§ Information provided:
===

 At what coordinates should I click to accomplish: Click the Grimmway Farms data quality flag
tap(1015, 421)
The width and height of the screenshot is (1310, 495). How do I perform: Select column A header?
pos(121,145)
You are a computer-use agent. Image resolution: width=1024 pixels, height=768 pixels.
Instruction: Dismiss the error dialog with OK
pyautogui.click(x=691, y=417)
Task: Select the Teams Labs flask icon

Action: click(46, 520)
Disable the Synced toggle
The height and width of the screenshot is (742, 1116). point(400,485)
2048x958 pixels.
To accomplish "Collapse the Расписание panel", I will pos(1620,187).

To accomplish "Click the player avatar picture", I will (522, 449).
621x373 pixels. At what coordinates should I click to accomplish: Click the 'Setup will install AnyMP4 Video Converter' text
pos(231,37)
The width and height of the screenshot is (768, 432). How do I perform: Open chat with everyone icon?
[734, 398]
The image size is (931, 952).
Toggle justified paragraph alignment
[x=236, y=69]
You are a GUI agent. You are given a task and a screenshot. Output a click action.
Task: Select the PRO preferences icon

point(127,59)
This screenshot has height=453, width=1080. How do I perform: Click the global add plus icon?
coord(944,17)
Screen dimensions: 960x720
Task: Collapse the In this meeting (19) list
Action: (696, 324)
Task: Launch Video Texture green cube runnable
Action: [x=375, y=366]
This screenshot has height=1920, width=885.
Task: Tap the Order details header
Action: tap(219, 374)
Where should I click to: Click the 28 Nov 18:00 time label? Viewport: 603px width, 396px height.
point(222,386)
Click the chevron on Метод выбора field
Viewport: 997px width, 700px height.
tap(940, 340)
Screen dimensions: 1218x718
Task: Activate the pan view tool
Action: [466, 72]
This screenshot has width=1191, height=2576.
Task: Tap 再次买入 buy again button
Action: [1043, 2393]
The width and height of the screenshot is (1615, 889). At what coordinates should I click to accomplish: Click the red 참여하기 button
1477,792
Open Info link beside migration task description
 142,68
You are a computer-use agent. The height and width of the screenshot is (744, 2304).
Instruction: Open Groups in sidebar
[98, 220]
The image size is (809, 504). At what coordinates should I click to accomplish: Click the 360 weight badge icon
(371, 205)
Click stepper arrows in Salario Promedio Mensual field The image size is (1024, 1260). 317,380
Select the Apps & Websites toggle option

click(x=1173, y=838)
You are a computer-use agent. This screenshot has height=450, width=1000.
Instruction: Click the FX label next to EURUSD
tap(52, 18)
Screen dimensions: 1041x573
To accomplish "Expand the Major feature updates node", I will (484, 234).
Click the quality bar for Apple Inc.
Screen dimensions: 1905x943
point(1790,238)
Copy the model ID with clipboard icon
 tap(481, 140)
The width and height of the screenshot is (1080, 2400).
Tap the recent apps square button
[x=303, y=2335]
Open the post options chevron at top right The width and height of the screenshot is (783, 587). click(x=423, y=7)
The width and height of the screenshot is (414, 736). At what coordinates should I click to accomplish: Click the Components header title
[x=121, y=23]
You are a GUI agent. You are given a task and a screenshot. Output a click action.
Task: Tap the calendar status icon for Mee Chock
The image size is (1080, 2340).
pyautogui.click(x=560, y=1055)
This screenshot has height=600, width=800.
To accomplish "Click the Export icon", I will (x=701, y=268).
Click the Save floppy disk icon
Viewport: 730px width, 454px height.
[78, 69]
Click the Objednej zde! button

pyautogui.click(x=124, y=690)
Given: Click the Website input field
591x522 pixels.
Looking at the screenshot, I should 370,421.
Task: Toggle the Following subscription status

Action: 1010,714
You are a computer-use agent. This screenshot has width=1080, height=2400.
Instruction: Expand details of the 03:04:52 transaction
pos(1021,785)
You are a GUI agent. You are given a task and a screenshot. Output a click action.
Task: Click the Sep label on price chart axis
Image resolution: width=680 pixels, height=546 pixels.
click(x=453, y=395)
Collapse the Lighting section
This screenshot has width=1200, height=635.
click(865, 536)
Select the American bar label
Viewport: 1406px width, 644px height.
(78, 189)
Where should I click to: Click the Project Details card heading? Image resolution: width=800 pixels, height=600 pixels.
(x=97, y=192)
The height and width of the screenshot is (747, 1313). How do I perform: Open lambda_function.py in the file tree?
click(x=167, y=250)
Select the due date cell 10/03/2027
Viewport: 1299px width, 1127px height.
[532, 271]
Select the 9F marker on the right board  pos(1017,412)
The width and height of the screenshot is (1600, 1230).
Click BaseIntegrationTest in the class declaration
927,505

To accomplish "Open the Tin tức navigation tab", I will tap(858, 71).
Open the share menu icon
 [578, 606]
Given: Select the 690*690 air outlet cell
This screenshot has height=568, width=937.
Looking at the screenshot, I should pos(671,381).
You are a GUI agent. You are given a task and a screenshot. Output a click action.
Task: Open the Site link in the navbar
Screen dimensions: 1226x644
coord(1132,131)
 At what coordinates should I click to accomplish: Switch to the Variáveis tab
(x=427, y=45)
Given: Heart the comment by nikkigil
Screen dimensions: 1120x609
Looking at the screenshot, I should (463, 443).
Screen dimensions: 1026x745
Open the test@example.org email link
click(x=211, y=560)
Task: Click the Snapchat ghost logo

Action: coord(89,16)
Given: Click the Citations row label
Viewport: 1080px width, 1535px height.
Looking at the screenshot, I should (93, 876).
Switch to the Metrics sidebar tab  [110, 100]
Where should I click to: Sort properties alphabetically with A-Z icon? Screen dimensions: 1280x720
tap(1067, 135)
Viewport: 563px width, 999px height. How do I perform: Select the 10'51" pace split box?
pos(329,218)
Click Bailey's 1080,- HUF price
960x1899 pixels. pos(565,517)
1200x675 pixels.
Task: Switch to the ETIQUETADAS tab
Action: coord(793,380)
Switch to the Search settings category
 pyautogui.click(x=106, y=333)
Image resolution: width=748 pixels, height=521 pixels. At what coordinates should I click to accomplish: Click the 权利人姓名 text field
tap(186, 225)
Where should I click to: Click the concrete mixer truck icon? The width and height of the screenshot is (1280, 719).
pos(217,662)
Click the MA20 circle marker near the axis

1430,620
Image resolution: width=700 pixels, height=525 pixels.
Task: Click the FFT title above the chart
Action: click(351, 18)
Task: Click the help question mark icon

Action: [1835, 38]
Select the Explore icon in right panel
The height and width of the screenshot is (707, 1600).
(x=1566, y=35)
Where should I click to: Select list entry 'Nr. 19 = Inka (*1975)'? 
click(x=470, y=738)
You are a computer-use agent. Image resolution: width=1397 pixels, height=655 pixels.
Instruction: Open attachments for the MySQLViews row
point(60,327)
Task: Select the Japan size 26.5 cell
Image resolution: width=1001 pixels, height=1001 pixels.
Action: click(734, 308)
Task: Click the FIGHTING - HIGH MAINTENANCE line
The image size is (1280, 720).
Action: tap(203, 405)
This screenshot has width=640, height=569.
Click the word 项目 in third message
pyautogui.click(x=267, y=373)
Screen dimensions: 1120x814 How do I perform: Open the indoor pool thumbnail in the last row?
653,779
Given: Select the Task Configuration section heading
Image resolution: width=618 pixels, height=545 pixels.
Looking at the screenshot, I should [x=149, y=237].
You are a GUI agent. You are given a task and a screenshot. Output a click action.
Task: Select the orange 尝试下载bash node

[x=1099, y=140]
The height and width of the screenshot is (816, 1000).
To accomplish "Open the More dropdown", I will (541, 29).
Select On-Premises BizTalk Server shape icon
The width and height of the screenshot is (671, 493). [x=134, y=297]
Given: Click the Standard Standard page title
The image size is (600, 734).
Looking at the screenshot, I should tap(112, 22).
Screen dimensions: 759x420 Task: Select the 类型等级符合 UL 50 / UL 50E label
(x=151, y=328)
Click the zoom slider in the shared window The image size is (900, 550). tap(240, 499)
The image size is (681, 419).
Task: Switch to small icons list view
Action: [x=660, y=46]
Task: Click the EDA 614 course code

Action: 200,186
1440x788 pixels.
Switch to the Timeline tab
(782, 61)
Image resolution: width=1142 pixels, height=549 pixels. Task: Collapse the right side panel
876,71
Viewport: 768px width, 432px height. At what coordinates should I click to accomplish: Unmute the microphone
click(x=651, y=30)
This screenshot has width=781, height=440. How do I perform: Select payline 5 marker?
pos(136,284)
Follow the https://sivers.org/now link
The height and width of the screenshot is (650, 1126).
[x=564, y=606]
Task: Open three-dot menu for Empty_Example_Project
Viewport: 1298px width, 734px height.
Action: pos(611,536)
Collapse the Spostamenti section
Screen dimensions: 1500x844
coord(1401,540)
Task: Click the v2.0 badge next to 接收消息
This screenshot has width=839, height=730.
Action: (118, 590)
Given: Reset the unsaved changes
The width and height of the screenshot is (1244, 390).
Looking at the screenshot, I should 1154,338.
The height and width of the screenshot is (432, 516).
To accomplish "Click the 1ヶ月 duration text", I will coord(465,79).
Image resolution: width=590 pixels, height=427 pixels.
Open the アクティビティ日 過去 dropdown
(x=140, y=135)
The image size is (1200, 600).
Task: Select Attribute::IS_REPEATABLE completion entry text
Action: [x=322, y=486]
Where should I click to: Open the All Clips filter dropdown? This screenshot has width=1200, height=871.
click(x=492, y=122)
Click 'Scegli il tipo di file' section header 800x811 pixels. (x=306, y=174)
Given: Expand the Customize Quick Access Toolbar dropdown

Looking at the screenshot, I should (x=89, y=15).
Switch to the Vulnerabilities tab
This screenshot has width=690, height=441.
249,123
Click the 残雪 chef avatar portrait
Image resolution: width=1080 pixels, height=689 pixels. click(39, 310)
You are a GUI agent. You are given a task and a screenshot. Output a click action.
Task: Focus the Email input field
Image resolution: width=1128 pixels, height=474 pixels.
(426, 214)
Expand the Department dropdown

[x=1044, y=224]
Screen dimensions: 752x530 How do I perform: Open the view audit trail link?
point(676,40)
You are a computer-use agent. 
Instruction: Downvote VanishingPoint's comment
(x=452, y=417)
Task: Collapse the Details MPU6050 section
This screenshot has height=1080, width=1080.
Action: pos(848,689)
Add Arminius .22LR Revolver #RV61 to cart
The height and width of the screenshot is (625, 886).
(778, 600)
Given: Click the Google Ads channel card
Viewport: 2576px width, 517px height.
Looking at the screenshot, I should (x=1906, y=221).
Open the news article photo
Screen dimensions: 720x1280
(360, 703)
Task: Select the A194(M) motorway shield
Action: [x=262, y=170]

===

§ What you should do:
Copy verbatim, from the listing above, each line from the one containing "Task: Click the Sep label on price chart axis" down to the one containing "Collapse the Lighting section", inclusive.

§ Response area:
Task: Click the Sep label on price chart axis
Image resolution: width=680 pixels, height=546 pixels.
click(x=453, y=395)
Collapse the Lighting section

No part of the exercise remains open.